Todo este cúmulo de factores han ido sucesivamente carbonizando, eso sí, a las principales, y muy dispares, figuras que han poblado en este tiempo nuestra vida política nacional. Ninguna de ellas, en momento alguno, alcanzó un nivel de apoyo popular que no quedara a años-luz –demoscópicamente hablando– del 73% que ahora aprueba (como por lo general lleva haciendo desde 2014) a Felipe VI, por su forma de ejercer las funciones que constitucionalmente le corresponden.En Felipe VI los españoles valoran, masivamente, virtudes que tanto añoran no ver más en nuestra escena política: su preparación y capacitación para el cargo que desempeña (91%), sus esfuerzos, dentro de sus muy tasadas competencias constitucionales, por consolidar y defender nuestra actual democracia (78%), su capacidad de inspirar confianza (76%) y su igual trato a todos los líderes políticos, con independencia de su ideología (71%), algo que por cierto no siempre ocurre al revés.
Resulta por otro lado significativo que, finalmente, toda la trompetería tosca y sedicentemente anti-monárquica y pro-republicana (de Unidas Podemos, con acompañamiento de ERC, Bildu y, en ocasiones, del propio PNV y hasta de algunos sectores minoritarios socialistas) parezca haber propiciado más su propio desgaste, en cuanto a apoyo popular, que el de la institución que utilizaron como diana principal. Y es que hay quien, perdido en el tiempo, sigue pensando que la disyuntiva monarquía-república sigue teniendo alguna significación en el mundo actual.
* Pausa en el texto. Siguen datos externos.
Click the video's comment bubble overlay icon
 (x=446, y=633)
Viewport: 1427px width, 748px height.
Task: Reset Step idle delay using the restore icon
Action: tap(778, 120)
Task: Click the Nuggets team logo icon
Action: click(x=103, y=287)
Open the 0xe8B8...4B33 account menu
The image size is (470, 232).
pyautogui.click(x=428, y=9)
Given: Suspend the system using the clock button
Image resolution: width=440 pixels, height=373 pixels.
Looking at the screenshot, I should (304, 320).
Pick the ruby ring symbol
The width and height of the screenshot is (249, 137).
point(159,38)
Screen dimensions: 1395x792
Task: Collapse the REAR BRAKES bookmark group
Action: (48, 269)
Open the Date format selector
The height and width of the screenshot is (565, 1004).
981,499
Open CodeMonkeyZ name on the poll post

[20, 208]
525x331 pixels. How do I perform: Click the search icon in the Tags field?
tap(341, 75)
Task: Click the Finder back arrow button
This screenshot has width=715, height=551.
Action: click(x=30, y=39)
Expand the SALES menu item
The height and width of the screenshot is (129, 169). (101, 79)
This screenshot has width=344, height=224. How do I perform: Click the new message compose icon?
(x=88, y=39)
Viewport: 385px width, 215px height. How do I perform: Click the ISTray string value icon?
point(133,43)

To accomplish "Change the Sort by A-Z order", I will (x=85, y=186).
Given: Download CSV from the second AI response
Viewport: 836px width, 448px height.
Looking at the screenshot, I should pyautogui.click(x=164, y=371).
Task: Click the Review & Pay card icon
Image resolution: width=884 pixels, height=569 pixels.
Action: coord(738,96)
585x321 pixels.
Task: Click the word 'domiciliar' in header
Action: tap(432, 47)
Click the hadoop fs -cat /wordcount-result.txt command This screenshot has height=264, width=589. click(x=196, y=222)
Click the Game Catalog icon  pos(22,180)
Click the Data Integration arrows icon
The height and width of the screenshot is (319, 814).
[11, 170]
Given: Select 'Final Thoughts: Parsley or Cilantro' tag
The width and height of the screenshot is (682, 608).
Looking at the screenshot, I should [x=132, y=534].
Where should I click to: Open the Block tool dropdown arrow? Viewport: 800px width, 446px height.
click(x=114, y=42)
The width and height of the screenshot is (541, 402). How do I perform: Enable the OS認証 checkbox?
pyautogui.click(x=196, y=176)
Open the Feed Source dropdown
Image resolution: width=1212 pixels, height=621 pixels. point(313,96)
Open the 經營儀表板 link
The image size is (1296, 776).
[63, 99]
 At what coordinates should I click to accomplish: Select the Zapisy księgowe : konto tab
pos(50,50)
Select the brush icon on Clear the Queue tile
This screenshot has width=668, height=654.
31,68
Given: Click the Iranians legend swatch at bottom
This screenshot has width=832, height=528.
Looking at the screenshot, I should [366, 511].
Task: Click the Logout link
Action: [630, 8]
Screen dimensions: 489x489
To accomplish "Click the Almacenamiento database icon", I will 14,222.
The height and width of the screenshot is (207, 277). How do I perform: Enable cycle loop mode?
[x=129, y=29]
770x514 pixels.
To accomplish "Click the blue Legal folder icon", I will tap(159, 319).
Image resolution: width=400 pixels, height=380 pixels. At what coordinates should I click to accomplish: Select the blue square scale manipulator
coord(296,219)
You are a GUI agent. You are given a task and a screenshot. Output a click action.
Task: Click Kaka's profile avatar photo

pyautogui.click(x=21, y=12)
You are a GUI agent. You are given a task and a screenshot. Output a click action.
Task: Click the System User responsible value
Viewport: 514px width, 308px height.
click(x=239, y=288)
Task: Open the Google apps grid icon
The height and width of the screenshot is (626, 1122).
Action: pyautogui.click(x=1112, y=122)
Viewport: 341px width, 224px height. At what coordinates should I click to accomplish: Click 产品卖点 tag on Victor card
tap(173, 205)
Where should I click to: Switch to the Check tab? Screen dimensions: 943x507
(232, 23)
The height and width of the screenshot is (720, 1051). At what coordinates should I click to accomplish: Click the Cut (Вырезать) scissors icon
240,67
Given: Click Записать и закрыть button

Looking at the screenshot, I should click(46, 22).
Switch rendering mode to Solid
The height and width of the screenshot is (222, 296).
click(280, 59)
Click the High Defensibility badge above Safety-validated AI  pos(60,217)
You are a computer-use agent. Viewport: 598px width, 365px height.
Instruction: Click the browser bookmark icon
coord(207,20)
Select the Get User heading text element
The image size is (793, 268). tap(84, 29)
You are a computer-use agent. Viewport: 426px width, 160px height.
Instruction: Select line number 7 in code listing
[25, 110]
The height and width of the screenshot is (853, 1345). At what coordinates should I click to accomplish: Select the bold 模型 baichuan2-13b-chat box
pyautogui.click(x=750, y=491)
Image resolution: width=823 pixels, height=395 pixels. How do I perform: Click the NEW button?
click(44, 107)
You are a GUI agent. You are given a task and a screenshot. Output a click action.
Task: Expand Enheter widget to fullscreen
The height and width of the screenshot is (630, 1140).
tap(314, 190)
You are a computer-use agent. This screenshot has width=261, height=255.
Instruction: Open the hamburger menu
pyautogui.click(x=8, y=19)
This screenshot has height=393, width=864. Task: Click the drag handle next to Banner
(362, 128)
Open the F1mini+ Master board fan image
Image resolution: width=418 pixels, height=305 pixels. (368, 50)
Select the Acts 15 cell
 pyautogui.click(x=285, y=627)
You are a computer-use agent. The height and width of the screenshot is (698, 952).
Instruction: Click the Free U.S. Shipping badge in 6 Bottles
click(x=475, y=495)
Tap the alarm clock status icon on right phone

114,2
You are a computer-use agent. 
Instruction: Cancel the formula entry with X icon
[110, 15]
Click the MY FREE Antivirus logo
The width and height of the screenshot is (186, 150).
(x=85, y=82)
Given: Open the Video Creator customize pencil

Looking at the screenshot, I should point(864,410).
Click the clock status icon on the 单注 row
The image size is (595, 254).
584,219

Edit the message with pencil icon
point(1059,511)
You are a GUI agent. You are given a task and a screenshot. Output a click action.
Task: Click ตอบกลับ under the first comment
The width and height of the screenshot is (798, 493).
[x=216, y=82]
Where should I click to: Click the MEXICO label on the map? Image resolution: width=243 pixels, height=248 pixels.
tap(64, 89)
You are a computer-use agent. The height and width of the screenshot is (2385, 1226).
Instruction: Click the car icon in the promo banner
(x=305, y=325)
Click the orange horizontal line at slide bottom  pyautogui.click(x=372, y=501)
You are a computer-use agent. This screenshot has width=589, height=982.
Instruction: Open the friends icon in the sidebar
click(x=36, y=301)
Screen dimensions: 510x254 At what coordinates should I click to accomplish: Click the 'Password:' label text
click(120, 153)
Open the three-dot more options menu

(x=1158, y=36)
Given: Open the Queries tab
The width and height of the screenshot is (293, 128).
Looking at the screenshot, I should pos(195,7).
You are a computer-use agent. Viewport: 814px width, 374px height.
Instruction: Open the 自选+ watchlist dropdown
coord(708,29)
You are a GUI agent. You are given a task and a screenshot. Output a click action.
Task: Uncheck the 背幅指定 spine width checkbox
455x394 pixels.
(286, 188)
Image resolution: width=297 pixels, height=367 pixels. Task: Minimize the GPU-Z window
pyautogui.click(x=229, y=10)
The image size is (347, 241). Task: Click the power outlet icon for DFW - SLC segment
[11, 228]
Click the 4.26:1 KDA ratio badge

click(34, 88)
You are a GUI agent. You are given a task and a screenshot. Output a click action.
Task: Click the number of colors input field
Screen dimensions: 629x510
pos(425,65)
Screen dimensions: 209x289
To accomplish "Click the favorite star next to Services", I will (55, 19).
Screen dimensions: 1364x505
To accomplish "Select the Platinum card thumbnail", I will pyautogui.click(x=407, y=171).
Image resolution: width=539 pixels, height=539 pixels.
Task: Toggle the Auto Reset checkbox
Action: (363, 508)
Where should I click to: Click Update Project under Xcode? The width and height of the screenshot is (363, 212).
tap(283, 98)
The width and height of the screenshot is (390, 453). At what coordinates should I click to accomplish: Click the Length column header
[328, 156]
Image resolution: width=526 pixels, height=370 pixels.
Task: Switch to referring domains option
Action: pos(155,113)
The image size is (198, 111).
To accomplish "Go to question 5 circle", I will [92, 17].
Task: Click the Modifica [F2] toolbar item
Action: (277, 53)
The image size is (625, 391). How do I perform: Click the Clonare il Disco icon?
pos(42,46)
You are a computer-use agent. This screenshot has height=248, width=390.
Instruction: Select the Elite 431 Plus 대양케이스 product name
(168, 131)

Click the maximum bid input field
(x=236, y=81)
A las monarquías que en el solar europeo existen (Suecia, Dinamarca, Países Bajos…o España, por ejemplo) Montesquieu las hubiera etiquetado como hizo con la Inglaterra de su tiempo: “repúblicas vestidas de monarquías”. Todas ellas ocupan hoy, según las evaluaciones expertas disponibles, los primeros puestos mundiales en cuanto a calidad democrática. No así algunas repúblicas que algunos aun admiran, simplemente por serlo (como Nicaragua, Cuba, Rusia o Venezuela). Y es que en, en realidad, el único y cada vez más acuciante dilema que hemos de afrontar en este tiempo, y los españoles parecen tenerlo claro, no es ya (y desde hace mucho) la ahora hueca contraposición entre monarquía y república, sino la, en verdad, decisiva y determinante opción entre democracia (tal y como se entiende y practica en nuestro solar europeo) y no democracia. Tengámoslo claro en este octavo aniversario.